Di seguito il comunicato:
Il Consorzio di Tutela del Primitivo di Manduria esprime forte dissenso in merito alla Determinazione n. 55 del 19 febbraio 2026 della Sezione Transizione Energetica della Regione Puglia, che autorizza la costruzione e l’esercizio di un impianto eolico di rilevante dimensione nei territori di Erchie (Brindisi), Torre Santa Susanna (Brindisi), Manduria (Taranto) e Avetrana (Taranto).
Il provvedimento autorizza, ai sensi dell’art. 12 del D. Lgs. 387/2003, la realizzazione di un parco eolico costituito da 12 aerogeneratori per una potenza complessiva di 72 MW, oltre a un sistema di accumulo energetico da 40 MW e relative opere di connessione, prevedendo inoltre la dichiarazione di pubblica utilità e la possibilità di ricorrere a procedure espropriative per le aree interessate.
Pur riconoscendo l’importanza strategica dello sviluppo delle energie rinnovabili e della transizione energetica, il Consorzio sottolinea come interventi di tale portata debbano essere compatibili con la tutela dei territori agricoli di pregio e delle produzioni di qualità.

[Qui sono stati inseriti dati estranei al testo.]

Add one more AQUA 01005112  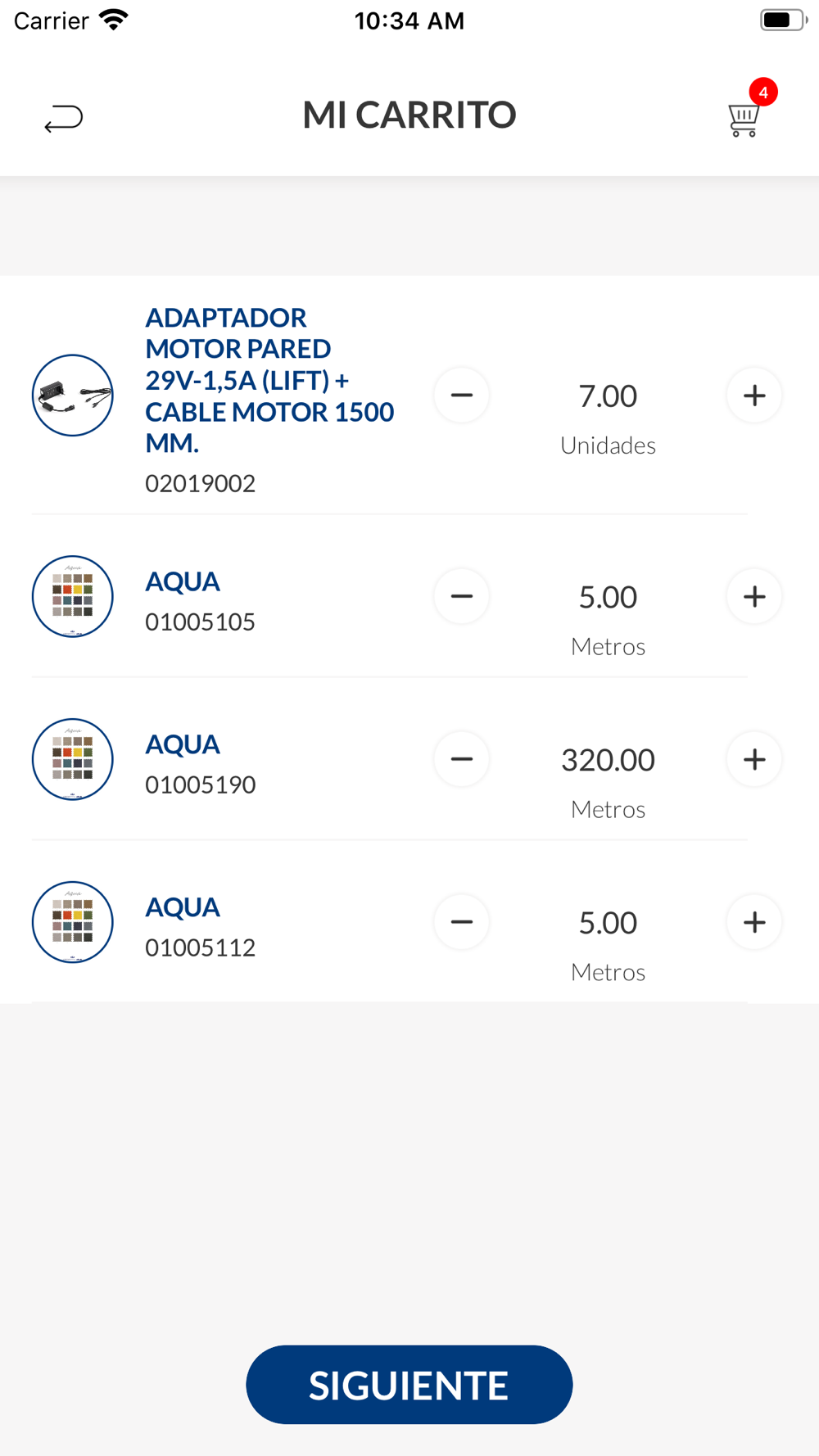(x=754, y=922)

In particolare, desta forte preoccupazione l’impatto che un’infrastruttura di questa scala potrebbe avere su un’area ad altissima vocazione vitivinicola, incidendo sul paesaggio rurale, sull’identità del territorio e sulla percezione internazionale del Primitivo di Manduria. A ciò si aggiunge il tema delle possibili procedure espropriative, che rappresentano un elemento di ulteriore criticità per le aziende agricole coinvolte.
Il Primitivo di Manduria rappresenta un patrimonio identitario, economico e culturale di primaria importanza per la Puglia. L’introduzione di infrastrutture industriali di grandi dimensioni in questo contesto rischia di alterare in modo significativo un equilibrio costruito nel tempo tra produzione, territorio e riconoscibilità del brand.
“Non siamo contrari alle energie rinnovabili, ma riteniamo fondamentale che il loro sviluppo sia compatibile con la tutela dei territori a forte vocazione agricola e identitaria” – dichiara il Vice Presidente del Consorzio, Roberto Erario – “Un intervento di questa portata impone una riflessione seria e condivisa: il rischio concreto è quello di compromettere il valore di un sistema territoriale unico. Il territorio non può essere sacrificato in nome di uno sviluppo che non tenga conto delle sue specificità.”
Il Consorzio chiede pertanto un’immediata apertura di confronto con le istituzioni competenti, affinché si possa valutare in modo approfondito l’impatto complessivo del progetto e individuare soluzioni alternative realmente sostenibili.
La transizione energetica è una sfida fondamentale, ma non può avvenire a discapito delle eccellenze agricole e dei territori che rappresentano l’identità stessa della Puglia.